### Task prompt
Write down every entry once more, exactly as it reads.
- - - -
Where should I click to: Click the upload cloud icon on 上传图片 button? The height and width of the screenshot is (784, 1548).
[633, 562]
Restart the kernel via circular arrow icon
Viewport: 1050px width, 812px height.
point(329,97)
- - - -
### Answer to this task
Where should I click to: Click the upload cloud icon on 上传图片 button? The height and width of the screenshot is (784, 1548).
[633, 562]
Restart the kernel via circular arrow icon
Viewport: 1050px width, 812px height.
point(329,97)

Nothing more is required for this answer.